When an application sees an SSL certificate from a server, it should verify two things:
The certificate signed by a root certificate authority (CA)
The server’s name (via DNS) matches the Common Name (CN) presented in the SSL certificate
In the case where these do not match, the application (or browser) throws up a warning and lets the user decide what to do. In many cases, the general user population will not understand the warning and just decide to accept the invalid certificate.
What are we trying to do by certificate pinning?
The idea is to prevent a man in the middle attack. This allows the attacker to get in the middle of the conversation between a client and server. They could be just eavesdropping on the conversation or could be changing the data as it moves to the client or server.
An attacker who gains control of a user’s operating system can install trusted root Certificate Authorities. These root CAs will be able to sign new certificates, which will satisfy SSL validation procedures. Certificate pinning prevents this by ensuring a specific server public key is used to initiate secured traffic.

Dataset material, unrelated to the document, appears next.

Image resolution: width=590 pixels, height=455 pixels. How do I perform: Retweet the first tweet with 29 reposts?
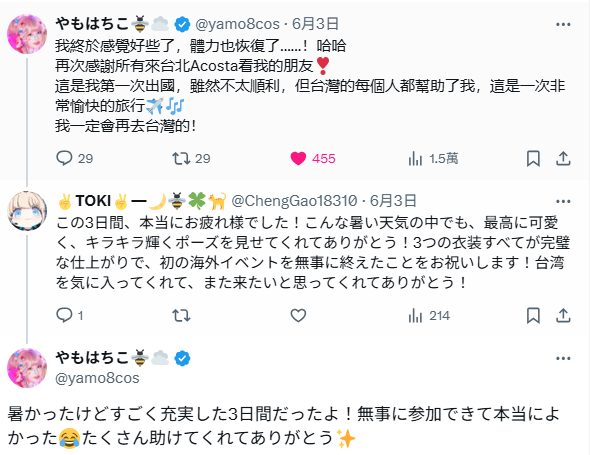[x=191, y=158]
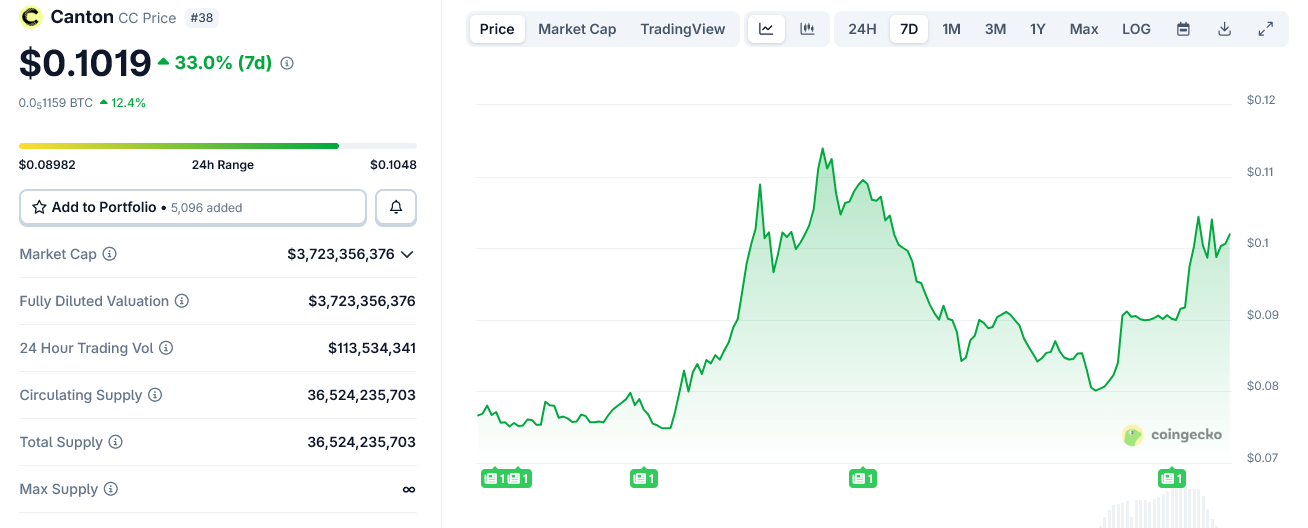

How do we implement certificate pinning?
Distribute the server’s public key with the application. Any time the application begins an SSL exchange with the server, validate that the traffic has been encrypted with the same key that matches the public key included with the app. This takes the CA system out of the equation and assuming it is the correct certificate, the names do match.
Is there a way to break certificate pinning?
An attacker would have to decompile the application, change the code, rebuild it and redeploy the application. Another option would be to run the application in a debugger.
For Android, you can obfuscate your code. You can also check to see if the application is running in a debugger. Code signing will also make it more difficult for an attacker to create an unauthorized patch for your application.